As a relationship therapist for forty years, I believe that the most important evidence has been overlooked.
Most all relationship advice has focused on the “popular” traits and behaviors people think will ensure success, and have largely ignored those that consistently create great relationships.
Operating under the radar, people with these qualities don’t appear in tabloids or reality TV shows. They don’t live on pedestals, fall from grace when they choose new relationships or leave behind angry ex-partners.
You won’t usually find them leading with the package that most people think will work. They appreciate sexual attractiveness, status, connections, social performance, financial success, and dramatic experiences, but they know those are not the positives that survive the test of time.
I’ve watched these people carefully over many years. They consistently create great relationships filled with joyful and meaningful experiences. I’ve heard them called Keepers, those people you’d never want to lose. I support that title and definition.
These successful relationship people exhibit a set of beliefs, actions, and ideals that keep relationships thriving through the good times and the bad.
Keepers have fifteen consistent identifying traits. You may already possess some of them. As you read through the list, think of people you have consistently treasured and felt valued by in return. Also, note if these behaviors characterize them.
At the end of the category descriptions, you and your partner can take the short quiz to see where you stand on each of these traits.
It is only for information, and not meant as a way of finding fault.

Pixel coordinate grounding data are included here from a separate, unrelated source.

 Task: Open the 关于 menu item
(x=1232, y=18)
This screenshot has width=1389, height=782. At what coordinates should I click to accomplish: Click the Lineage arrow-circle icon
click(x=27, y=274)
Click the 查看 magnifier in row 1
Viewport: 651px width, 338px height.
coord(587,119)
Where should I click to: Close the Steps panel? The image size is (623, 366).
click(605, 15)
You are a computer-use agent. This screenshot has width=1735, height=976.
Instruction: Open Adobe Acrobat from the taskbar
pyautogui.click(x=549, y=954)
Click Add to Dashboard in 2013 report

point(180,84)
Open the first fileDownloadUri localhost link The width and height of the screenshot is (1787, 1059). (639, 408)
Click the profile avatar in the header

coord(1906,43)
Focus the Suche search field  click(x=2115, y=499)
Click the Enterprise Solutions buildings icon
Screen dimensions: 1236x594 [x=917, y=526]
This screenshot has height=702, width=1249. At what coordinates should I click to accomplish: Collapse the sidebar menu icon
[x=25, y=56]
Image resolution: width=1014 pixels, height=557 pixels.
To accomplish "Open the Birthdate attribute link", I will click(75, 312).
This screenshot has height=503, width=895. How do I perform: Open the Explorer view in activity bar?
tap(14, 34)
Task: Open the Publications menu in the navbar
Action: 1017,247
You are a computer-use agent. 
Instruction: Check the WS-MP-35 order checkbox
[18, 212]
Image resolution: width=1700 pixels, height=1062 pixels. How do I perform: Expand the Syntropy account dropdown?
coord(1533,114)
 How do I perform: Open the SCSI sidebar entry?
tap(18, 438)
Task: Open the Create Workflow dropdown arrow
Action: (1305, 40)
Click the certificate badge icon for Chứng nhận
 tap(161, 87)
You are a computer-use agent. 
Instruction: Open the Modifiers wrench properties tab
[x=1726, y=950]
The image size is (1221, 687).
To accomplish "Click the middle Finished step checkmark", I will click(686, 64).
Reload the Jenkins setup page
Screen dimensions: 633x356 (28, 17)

You may also think of other traits that have been important markers in the successful relationships you’ve had or observed and could add them to the list.
Trait One – Keepers are self-accountable
Keepers understand how love works are not afraid to question themselves. They clearly put knowledge ahead of ego-preservation, and seek ways to help their relationships stay successful.
They ask themselves what they could do to change them for the better. They are not out to win at their partner’s expense.
Alongside their willingness to admit wrongs and to choose compromise whenever possible, they are also confident in their own contributions.
They don’t automatically give up their point of view when challenged. You know them by their combination of ego strength and flexibility. They not only hold their integrity under fire but also expect that kind of behavior from people they respect.
He: “I keep telling you how much I hate it when you’re late. No matter what I say, you don’t seem to give a damn. What will it take for you to listen and do something about it? I’m fed up.”
Keeper: (Pulls back and wants to defend, but thinks about what he’s said, and where he’s right.) “You have every right to be upset. I don’t handle time very well. I really mean to, but I let other things distract me. I know I’ve been getting better but you do have a history of being disappointed with me. I’m really going to make this a high priority. Work with me, okay?” (Reaches out for his hand.)
He: (Taking her hand.) “I guess I don’t trust that you’re really making an effort, but I know you are. I’m sorry for the rant. I guess I want to be more important to you.”
Keeper: “I do this to a lot of people, and I’m sure you’re not alone. I will do everything I can to make this better, babe. I’m glad you cared enough to challenge me.”